St Nicholas Church

St Nicholas has returned to the Church of England. Inside there are many features of interest and a display of documents and illustrations provided by Suffolk Archives.

This was the church where the Wolsey family worshipped during the cardinal’s boyhood. It was built almost entirely in the 16th century, but there was an earlier church on the site, probably with a different dedication. Two dormer windows lit the rood group at the chancel arch until the Reformation. The Lombardic letter monogram WS marks a chapel at the east end of the south aisle (now defined by a north wall), where William and Isabella Style and their son William were buried, whose brasses (and some for a Blois couple) are mounted on boards on the low windowsills.
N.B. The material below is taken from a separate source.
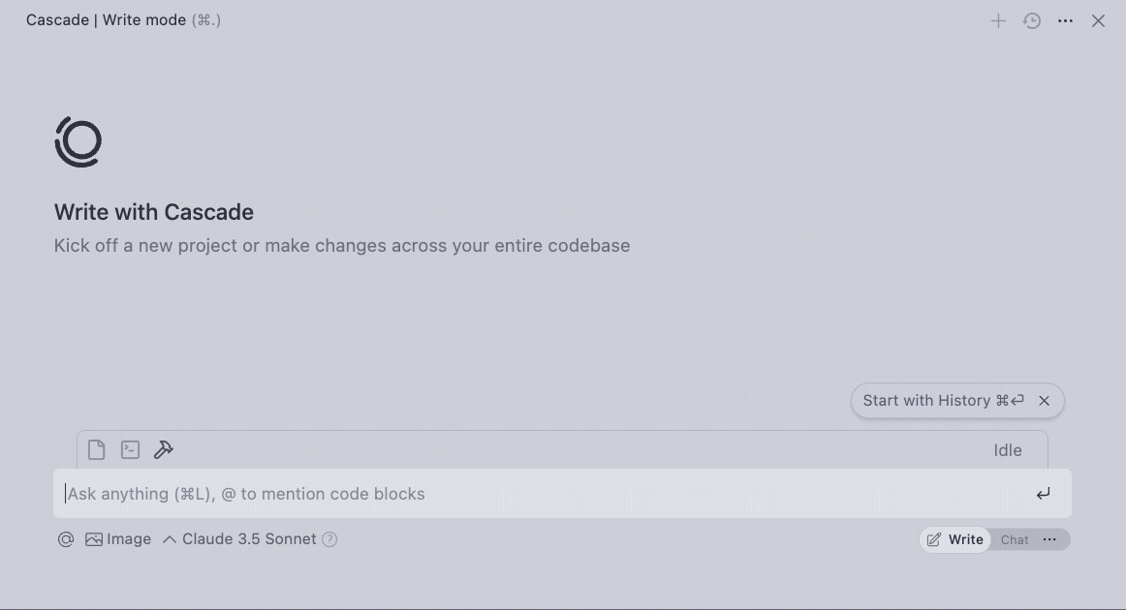The width and height of the screenshot is (1126, 610).
Task: Attach an image using Image button
Action: coord(118,539)
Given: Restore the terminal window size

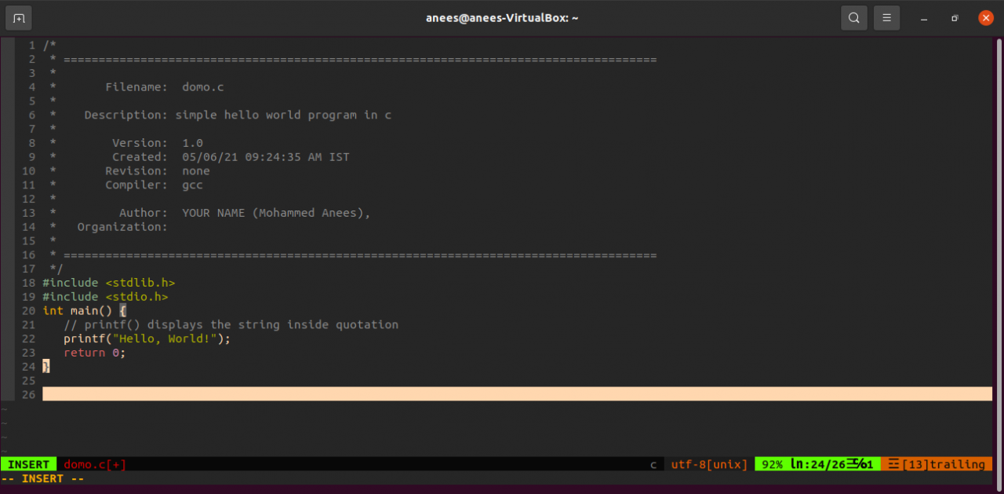Looking at the screenshot, I should pos(954,17).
The medieval font came by exchange from St Lawrence’s in the 1860s, and the Romanesque sculptures – a boar tympanum, St Michael fighting the dragon, and figures of apostles – came from the Chapel of Our Lady of Grace in Lady Lane when it was dismantled in 1538. The first two were mounted outside high up on the west wall of the south aisle. Look for the mural memorial to William Beeston Coyte, whose Ipswich Botanic Garden was begun by his great uncle William Beeston in 1717.

The church is currently undergoing significant works to the stonework on the tower and along with the adjacent buildings is up for sale.